Shade v. Downing
Headline: Federal government not required in state heirship suits over allotted Native American land, the Court holds, letting Oklahoma courts decide heirs without automatically adding the United States.
Holding:
- State courts can decide heirship without adding the U.S. as a party.
- Heirs can settle inheritance of allotted lands faster in Oklahoma courts.
- Federal interests remain protectable but are not automatically involved.
Summary
Background
In Oklahoma, a county court in 1935 declared three daughters the sole heirs of Thompson Downing, a full-blood Cherokee allottee. Later Peggy Shade sued in state court claiming she was the only heir of Downing’s second wife and entitled to a one‑fourth interest in the allotted land. She challenged the 1935 heirship decree partly because no notice had been given to the Superintendent for the Five Civilized Tribes under a 1926 law. The Superintendent was later served and removed the case to federal court.
Reasoning
The Court was asked whether the United States must be added as a party to an action that simply determines who inherits an allottee’s land under the 1918 Act. The Court distinguished heirship proceedings from partition cases in which the United States was required because sales or partitions affect federal restrictions, investment of sale proceeds, and the Interior Department’s purchase rights. Here the Court explained that death removes the statutory restrictions on alienation and that heirship only identifies who legally inherits; it does not itself sell or change the land’s restricted status.
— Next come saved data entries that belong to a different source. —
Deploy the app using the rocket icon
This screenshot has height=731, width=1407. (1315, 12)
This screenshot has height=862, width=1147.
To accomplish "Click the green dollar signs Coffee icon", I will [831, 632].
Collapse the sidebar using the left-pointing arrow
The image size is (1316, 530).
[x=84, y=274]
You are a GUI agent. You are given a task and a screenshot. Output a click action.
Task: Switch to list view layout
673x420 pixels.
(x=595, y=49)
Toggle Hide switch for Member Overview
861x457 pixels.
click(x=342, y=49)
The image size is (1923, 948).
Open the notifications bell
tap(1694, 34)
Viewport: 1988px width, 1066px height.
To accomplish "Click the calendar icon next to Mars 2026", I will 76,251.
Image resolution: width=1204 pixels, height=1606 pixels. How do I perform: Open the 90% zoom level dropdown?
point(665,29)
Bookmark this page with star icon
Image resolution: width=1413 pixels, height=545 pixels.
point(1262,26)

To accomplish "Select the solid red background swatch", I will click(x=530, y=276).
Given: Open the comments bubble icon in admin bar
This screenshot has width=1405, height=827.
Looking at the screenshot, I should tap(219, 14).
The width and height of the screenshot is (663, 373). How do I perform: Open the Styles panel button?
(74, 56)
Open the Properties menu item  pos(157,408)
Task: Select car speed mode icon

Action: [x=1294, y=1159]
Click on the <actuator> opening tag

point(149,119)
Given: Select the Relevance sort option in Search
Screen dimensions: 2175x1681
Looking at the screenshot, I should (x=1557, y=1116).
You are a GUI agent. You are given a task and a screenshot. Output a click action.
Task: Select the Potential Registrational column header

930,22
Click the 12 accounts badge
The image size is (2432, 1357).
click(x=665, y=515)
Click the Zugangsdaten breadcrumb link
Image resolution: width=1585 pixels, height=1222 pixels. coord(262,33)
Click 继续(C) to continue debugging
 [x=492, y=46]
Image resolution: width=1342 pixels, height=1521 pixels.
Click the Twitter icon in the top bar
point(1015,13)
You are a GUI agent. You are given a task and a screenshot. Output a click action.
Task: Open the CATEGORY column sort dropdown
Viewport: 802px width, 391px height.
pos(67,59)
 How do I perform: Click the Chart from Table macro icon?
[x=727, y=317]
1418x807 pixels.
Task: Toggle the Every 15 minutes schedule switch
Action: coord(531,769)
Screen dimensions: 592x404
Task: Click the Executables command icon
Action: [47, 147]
For those reasons the Court held the United States is not a necessary party to heirship proceedings.
Real world impact
The ruling allows Oklahoma state courts to decide heirship of allotted lands without making the United States a required party, so heirs may resolve ownership claims more directly in state probate proceedings. The opinion also notes that Congress later confirmed state control over heirship proceedings and expressly provided that the United States is not a necessary party.
Dissents or concurrances
Three Justices would have answered the question “Yes,” believing Congress intended that the Government could intervene when a restricted member or their heirs are involved.